← Back to team overview

maria-discuss team mailing list archive

Re: New Question: Simple cluster two nodes, error.

 

Hi,

1) There's no master and no slave, there's a totally different thing: Primary Component. It is the part of the cluster that is allowed to modify data. So you either start a new cluster or join a node to the primary component. If you join a node to a non-primary component, then it is in non-primary component and that's what you get.

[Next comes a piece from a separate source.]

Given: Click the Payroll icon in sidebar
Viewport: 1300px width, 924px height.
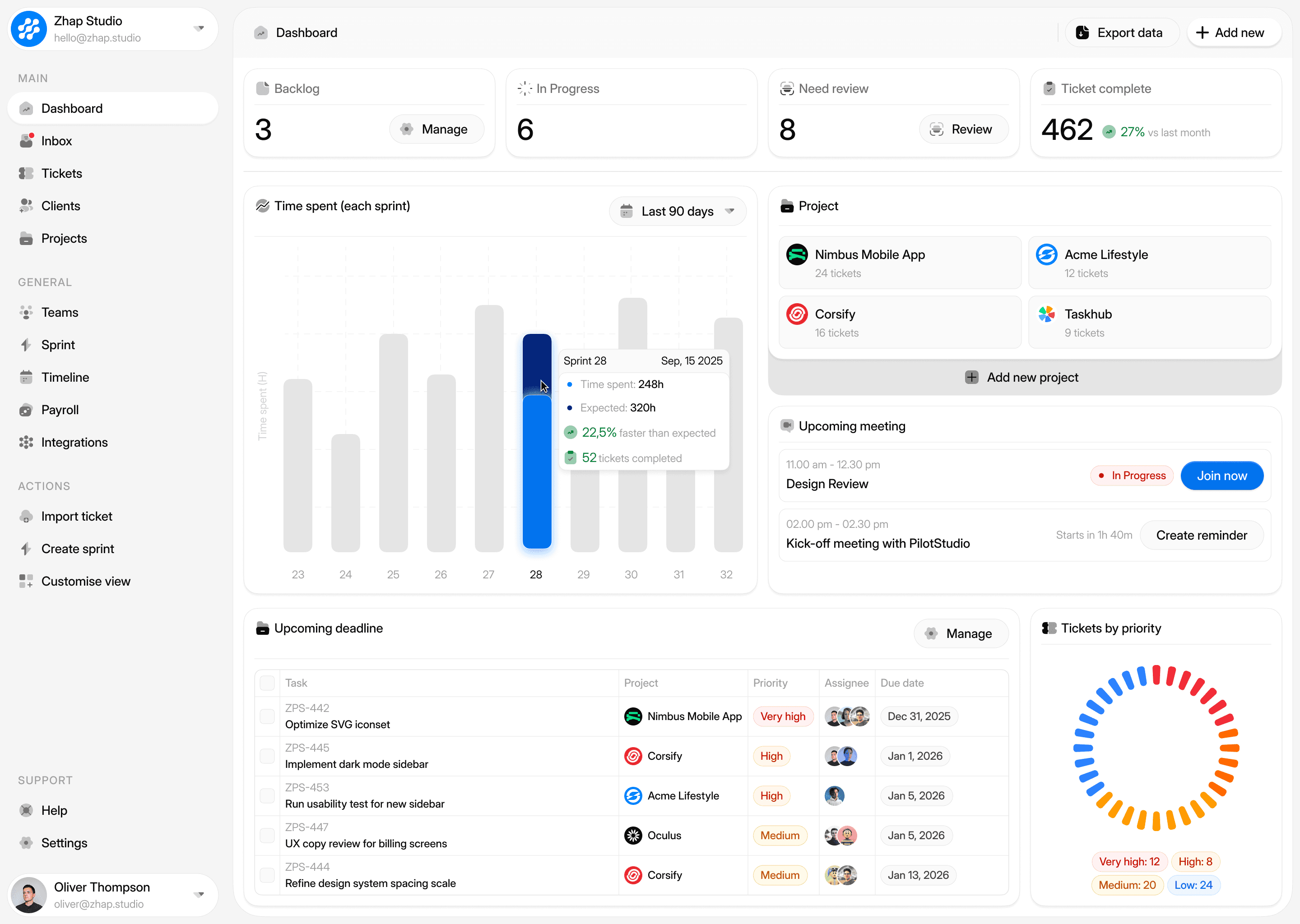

131211 20:05:05 [ERROR] WSREP: failed to open gcomm backend connection: 110: failed to reach primary view: 110 (Connection timed out)

by default it refuses to stay there and shuts down (so that you have a chance to connect it to primary).

2) If the cluster partitions (connection between nodes lost) primary becomes the component with ABSOLUTE majority of nodes. In your case of 2 nodes there can be no absolute majority. When one node dies the other finds itself in a so-called "split-brain" situation and becomes non-primary. That's what seem to have happened in your situation and that's the reason to require 3 nodes.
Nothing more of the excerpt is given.